Unlike photographers who take a couple of weeks, these agencies deliver fully edited social media videos the same day.

“Another advantage was that they used minimal professional equipment, giving us access to shoot at a wider range of locations as some venues we picked restricted the use of professional cameras,” Sindhiya said.

The couple hired Dream Day Documentary, which shot bite-sized clips of the bride and the groom, and guests on an iPhone, compiled and edited them into aesthetic and engaging reels and posted them on the couple’s social media page.

Within a few days, some of those reels touched a million views. The couple paid the agency 60,000-70,000 compared to the 2.5 lakh the photographers charged.

“Apart from theirs, we covered seven other weddings in the first 15 days of December, the average during wedding season,” said Ishita Furia, cofounder of Dream Day Documentary, which started over a year ago. About 85% of weddings that they were hired for were destination events.
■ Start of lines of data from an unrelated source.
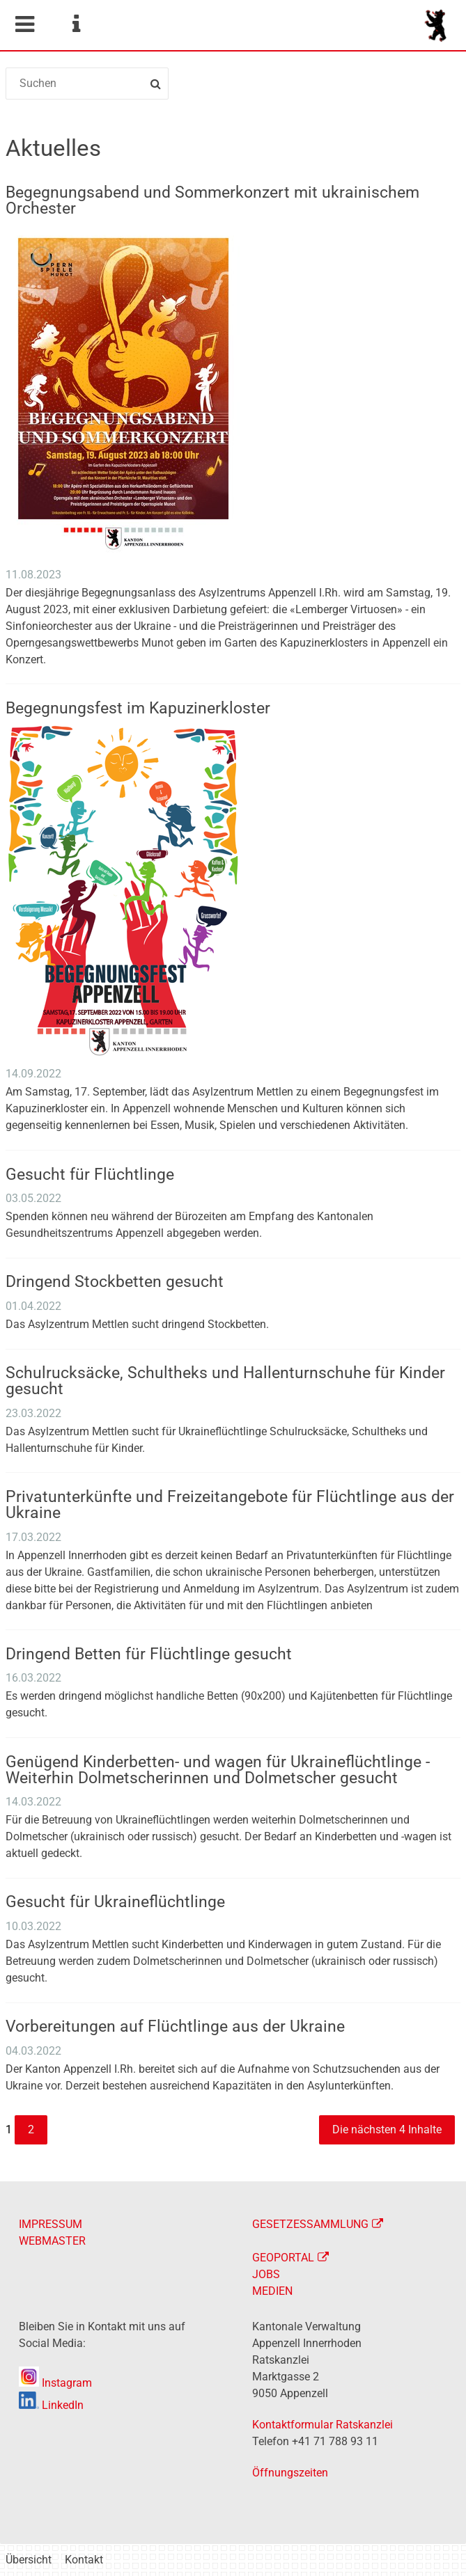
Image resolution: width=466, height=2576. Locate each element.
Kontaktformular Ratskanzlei (322, 2424)
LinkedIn (51, 2405)
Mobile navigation (24, 24)
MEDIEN (272, 2291)
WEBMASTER (52, 2240)
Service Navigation (76, 24)
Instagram (55, 2382)
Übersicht (29, 2559)
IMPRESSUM (50, 2224)
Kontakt (84, 2559)
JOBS (266, 2274)
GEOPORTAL (283, 2257)
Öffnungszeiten (290, 2472)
Indian weddings have a deep cultural connection and are usually extravagant, making them ideal for creating engaging social media content. And the market is getting bigger.

Mint reported earlier that the wedding industry, which crossed in $75 billion in 2023-24, is poised to grow at 7-8% per annum. According to a report by a wedding technology platform, average spends in 2024 jumped 14% year-on-year, reaching 32-35 lakh.
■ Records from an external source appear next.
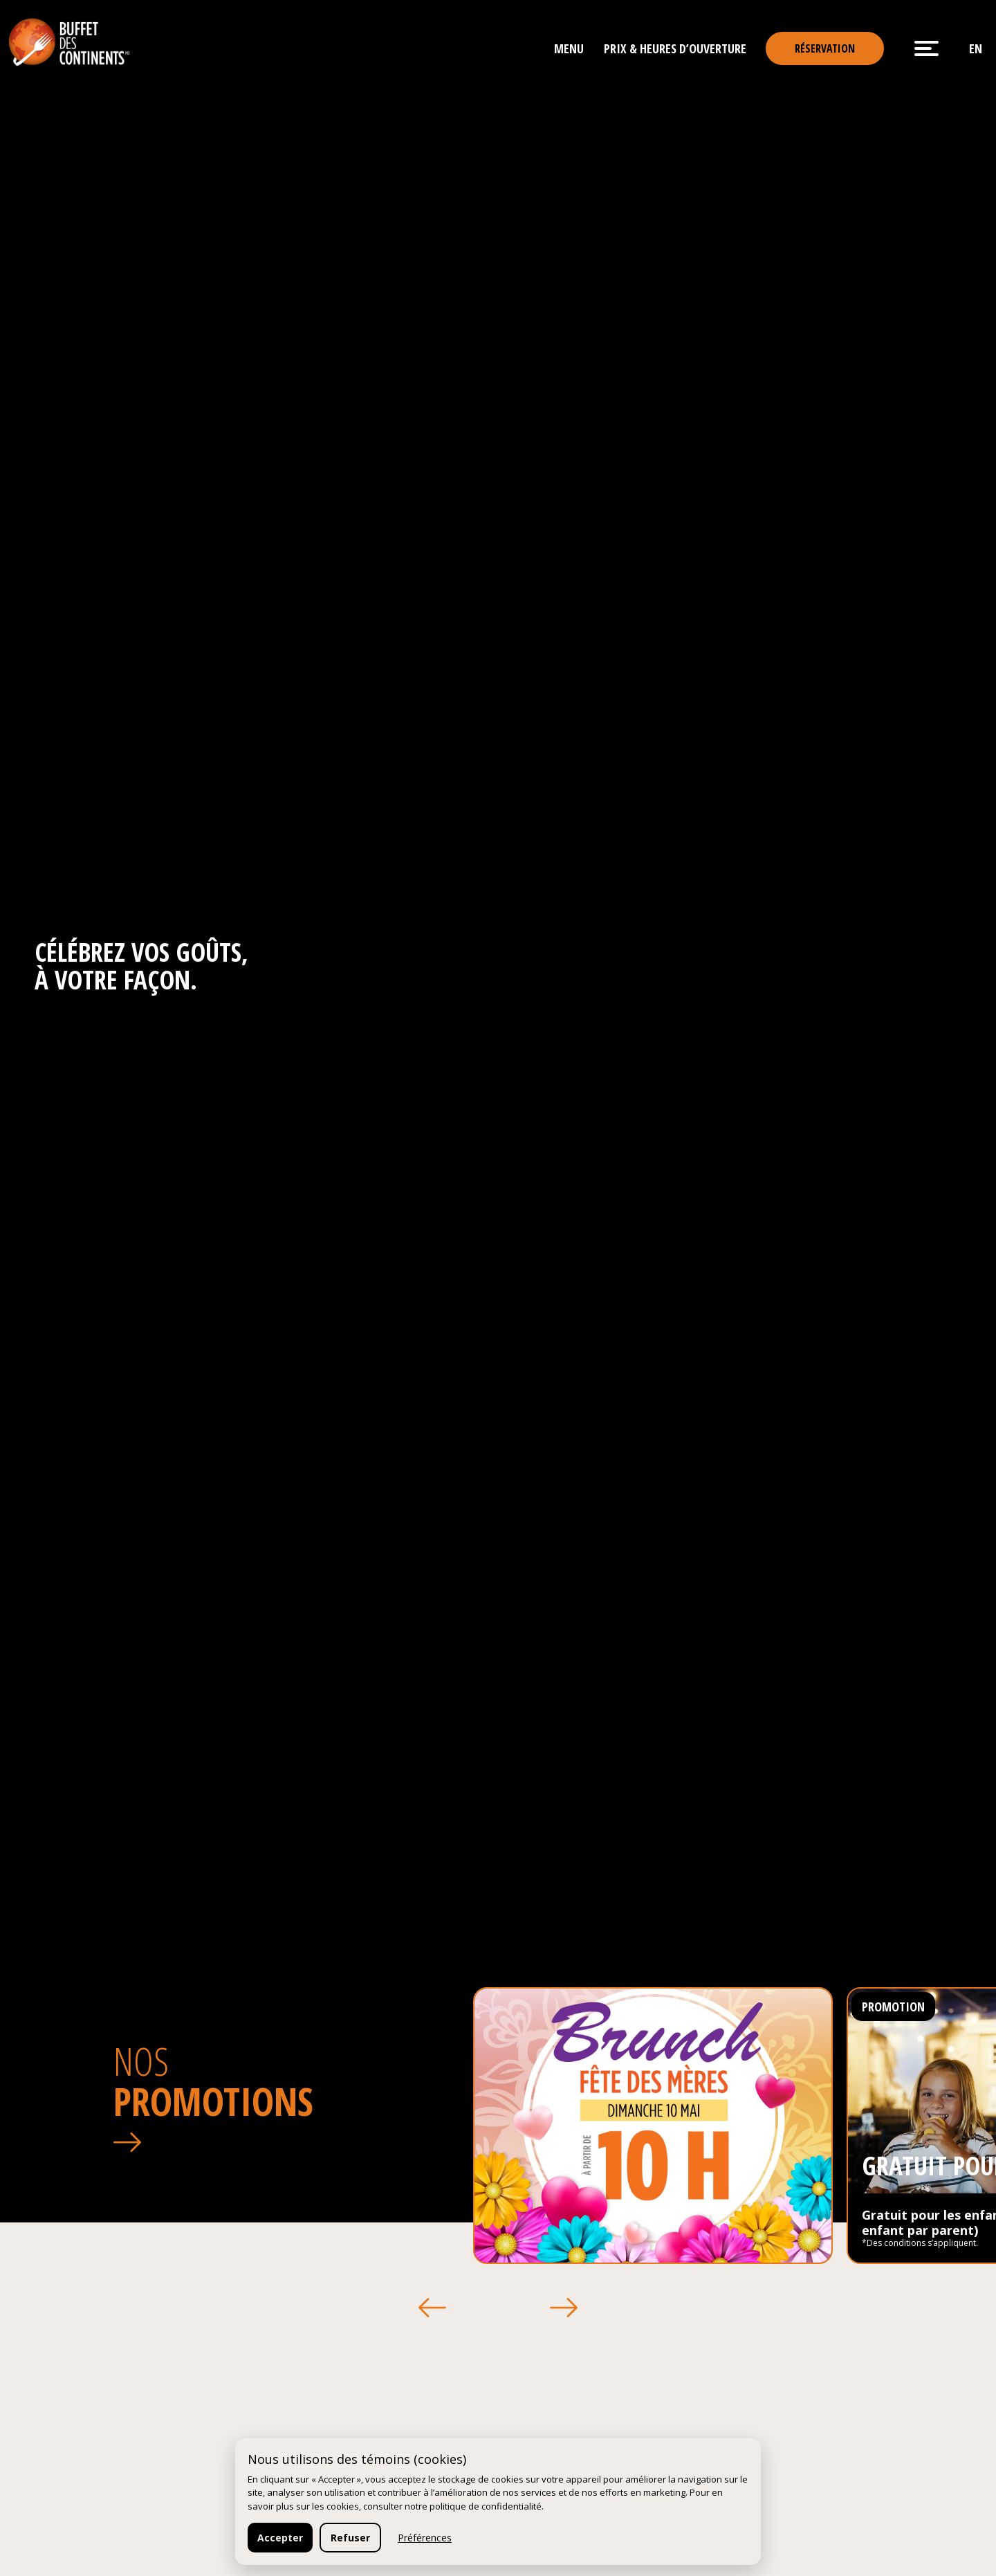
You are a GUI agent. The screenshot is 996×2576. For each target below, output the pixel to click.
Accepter (280, 2537)
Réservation (825, 48)
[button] (432, 2307)
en (975, 48)
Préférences (425, 2537)
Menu (569, 48)
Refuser (350, 2537)
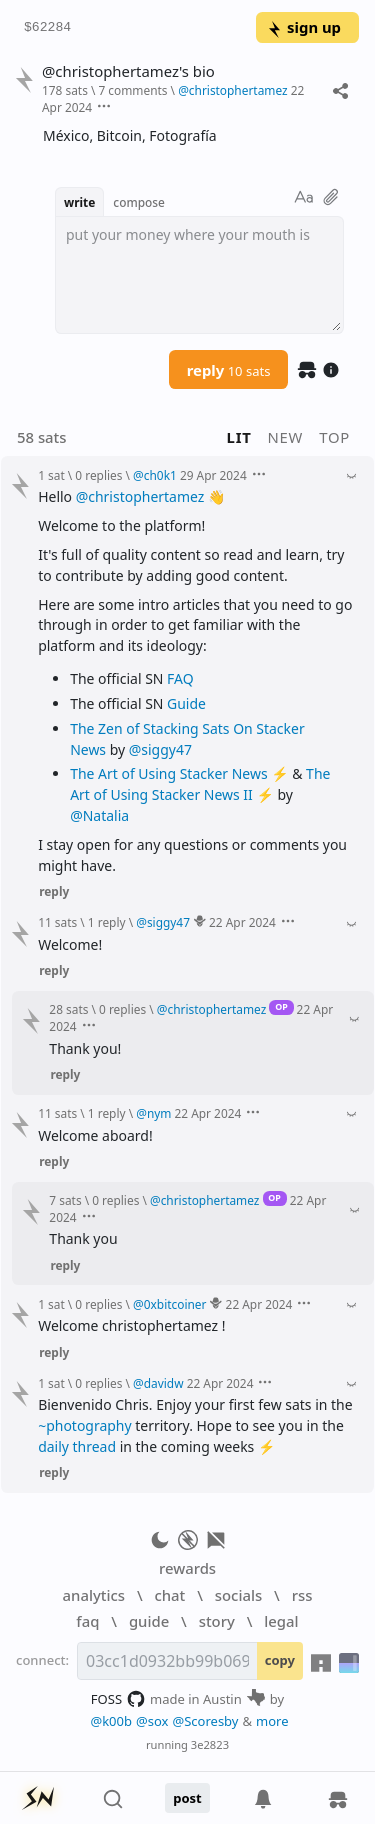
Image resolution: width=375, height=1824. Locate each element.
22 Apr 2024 (242, 922)
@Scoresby (205, 1721)
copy (280, 1660)
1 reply (107, 922)
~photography (84, 1425)
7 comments (132, 90)
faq (87, 1621)
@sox (152, 1721)
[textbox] (199, 275)
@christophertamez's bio (128, 71)
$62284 (47, 28)
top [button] (334, 437)
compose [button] (139, 202)
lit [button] (239, 437)
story (217, 1621)
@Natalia (99, 815)
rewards (187, 1568)
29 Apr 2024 (213, 475)
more (272, 1721)
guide (149, 1621)
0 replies (98, 475)
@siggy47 (160, 749)
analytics (94, 1595)
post (187, 1798)
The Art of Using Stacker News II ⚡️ (200, 784)
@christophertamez (140, 496)
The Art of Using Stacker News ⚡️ (179, 773)
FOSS (118, 1699)
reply (229, 370)
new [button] (286, 437)
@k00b (111, 1721)
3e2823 (210, 1744)
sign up (303, 27)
“Wedding content generally tends to do well on social media because of how emotionally charged people are,” said Piyush Agrawal, cofounder of influencer management agency CREATE.

Also read: Lavish weddings are not enough. Indians want bespoke celebrations

“Weddings have high cultural relevance, and people spend so lavishly on them that they want to amplify it online for others to see,” Agrawal said, adding that a lot of these couples are also aspiring influencers.
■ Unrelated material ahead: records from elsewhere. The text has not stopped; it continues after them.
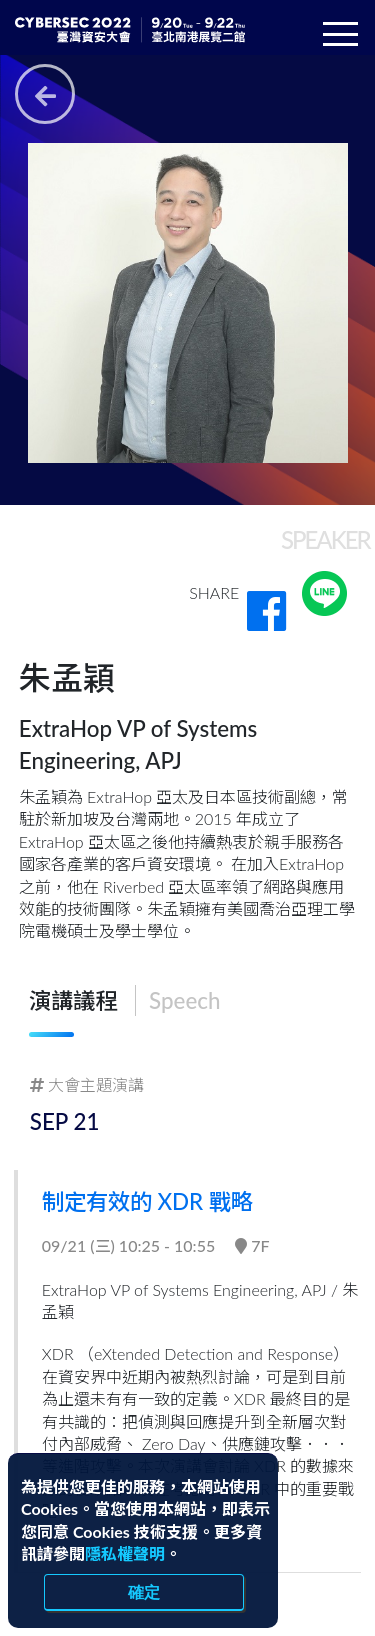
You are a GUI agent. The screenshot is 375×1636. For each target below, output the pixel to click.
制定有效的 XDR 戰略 (149, 1201)
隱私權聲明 (125, 1553)
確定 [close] (144, 1592)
A big trend in smaller cities too

It’s not couples just like Pradeep and Rinkal from the metros who want their wedding reels to go viral. There is a huge interest in generating such content in smaller cities as well.

“We receive 60-70 requests from couples and their kids to share their reels on our page,” said Parthip Thyagarajan, chief executive officer of WeddingSutra, which started in 2000 and has over 1.5 million followers on Instagram. “A large chunk of these requests, about 70%, are from tier II and III cities such as Raipur, Ludhiana, Jaipur, and Indore, which have a rich wedding culture.”

Wedding content on social media has become a big trend in the past year, he said.

Also read: Jet, set, weddings: Why Indian airlines are on a high this wedding season

The couples ready to “to do it for the gram” were born between 1990 and 2000s, a generation of millennials and older GenZs that was an early adopter of social media and technology.

A large chunk of such couples is used to sharing life online, and the others just want to create a personal digital album that is accessible, said Smriti Agarwal, founder of the wedding social media agency Mush Me Too and a former marketer.

“The content shot by the teams is very raw, real and relatable, which people, especially couples going to get married, like to watch repeatedly share on social media.”